Forum Discussion

Altera_Forum's avatar
Altera_Forum
Icon for Honored Contributor rankHonored Contributor
8 years ago

Help with porting a CUDA code to OpenCL

Hi everyone.

I am porting a CUDA kernel to OpenCL kernel to execute it on a FPGA (Stratix V).

The code looks very similar so it shouldn't be a problem except that this FPGA board supports only OpenCL 1.0.

So I have some questions regarding the code I have to port.

1) With CUDA you can call different functions asynchronously and allocate and store the data on the GPU regardless of the kernel you are executing (as far as I understood). Is this possible with OpenCL?

2) This algorithm is partially sequential and parallel. How can I achieve the same behavior without loosing performances with OpenCL? Can I use more kernels? And if yes how does that work?

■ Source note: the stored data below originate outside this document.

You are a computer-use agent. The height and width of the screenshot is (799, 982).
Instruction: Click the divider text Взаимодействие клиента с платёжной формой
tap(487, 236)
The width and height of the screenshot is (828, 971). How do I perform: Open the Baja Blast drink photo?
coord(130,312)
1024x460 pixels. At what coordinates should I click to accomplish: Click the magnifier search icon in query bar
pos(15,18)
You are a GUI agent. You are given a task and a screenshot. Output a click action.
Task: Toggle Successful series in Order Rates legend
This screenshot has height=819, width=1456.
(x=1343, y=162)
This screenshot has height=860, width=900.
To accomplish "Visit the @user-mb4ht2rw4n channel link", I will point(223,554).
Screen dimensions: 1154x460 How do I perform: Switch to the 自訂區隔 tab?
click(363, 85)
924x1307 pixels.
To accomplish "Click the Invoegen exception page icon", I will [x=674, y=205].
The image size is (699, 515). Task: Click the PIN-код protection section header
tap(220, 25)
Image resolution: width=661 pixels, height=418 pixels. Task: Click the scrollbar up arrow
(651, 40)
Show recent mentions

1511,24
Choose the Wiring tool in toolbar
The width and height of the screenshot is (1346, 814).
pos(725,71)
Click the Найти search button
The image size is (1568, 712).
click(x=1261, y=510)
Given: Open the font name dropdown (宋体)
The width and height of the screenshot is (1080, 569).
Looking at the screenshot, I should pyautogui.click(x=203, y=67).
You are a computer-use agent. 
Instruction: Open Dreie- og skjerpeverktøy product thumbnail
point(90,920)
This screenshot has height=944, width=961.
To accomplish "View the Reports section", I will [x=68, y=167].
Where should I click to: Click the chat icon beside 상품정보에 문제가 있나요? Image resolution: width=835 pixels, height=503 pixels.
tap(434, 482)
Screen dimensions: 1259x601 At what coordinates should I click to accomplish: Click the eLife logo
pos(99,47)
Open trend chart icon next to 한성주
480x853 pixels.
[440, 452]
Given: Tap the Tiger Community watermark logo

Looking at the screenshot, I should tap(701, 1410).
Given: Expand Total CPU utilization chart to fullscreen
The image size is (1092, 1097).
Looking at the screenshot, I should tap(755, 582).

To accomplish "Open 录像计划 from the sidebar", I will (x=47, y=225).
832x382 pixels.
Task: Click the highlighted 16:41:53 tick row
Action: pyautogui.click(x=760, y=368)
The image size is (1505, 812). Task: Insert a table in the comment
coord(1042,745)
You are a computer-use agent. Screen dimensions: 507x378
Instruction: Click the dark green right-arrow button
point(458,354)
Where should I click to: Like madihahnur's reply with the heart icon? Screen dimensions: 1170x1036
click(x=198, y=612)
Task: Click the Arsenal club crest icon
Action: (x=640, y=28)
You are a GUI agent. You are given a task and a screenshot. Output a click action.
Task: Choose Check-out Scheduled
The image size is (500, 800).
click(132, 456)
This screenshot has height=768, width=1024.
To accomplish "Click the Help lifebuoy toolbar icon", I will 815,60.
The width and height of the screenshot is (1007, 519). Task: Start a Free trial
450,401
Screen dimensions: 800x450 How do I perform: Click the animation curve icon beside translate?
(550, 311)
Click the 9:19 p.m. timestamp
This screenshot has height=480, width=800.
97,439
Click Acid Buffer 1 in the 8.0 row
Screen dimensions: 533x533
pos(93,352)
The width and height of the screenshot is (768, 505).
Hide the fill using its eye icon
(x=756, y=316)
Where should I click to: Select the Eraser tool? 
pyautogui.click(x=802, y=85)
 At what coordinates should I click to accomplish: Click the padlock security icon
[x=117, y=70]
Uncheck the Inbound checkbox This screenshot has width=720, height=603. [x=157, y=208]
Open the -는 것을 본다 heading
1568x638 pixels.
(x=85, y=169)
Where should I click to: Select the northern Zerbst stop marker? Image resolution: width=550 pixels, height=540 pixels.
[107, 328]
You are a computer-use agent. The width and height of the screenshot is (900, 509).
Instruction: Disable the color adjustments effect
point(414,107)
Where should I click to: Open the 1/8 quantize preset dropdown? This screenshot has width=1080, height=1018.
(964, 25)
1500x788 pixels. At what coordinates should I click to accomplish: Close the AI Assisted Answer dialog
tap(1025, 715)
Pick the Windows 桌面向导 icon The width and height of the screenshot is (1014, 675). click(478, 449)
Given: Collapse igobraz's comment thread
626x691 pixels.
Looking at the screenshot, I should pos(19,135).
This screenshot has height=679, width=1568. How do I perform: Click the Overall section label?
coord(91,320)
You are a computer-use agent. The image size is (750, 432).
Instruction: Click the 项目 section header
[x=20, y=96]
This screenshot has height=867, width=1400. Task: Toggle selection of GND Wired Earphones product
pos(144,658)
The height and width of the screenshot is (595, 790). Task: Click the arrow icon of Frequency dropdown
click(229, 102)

3) Any suggestion about how should I approach this?

Thank you very much for those who will be able to help me.

19 Replies

  • Altera_Forum's avatar
    Altera_Forum
    Icon for Honored Contributor rankHonored Contributor

    --- Quote Start ---

    As I mentioned earlier:

    So, yes, do not do this unless you are using events to synchronize kernel calls from the host.

    Regarding the "note: candidate function has been explicitly made unavailable" message, Altera's Programming Guide says:

    The SDK does not support 64-bit atomic functions described in Section 9.7 of the OpenCL Specification version 1.0.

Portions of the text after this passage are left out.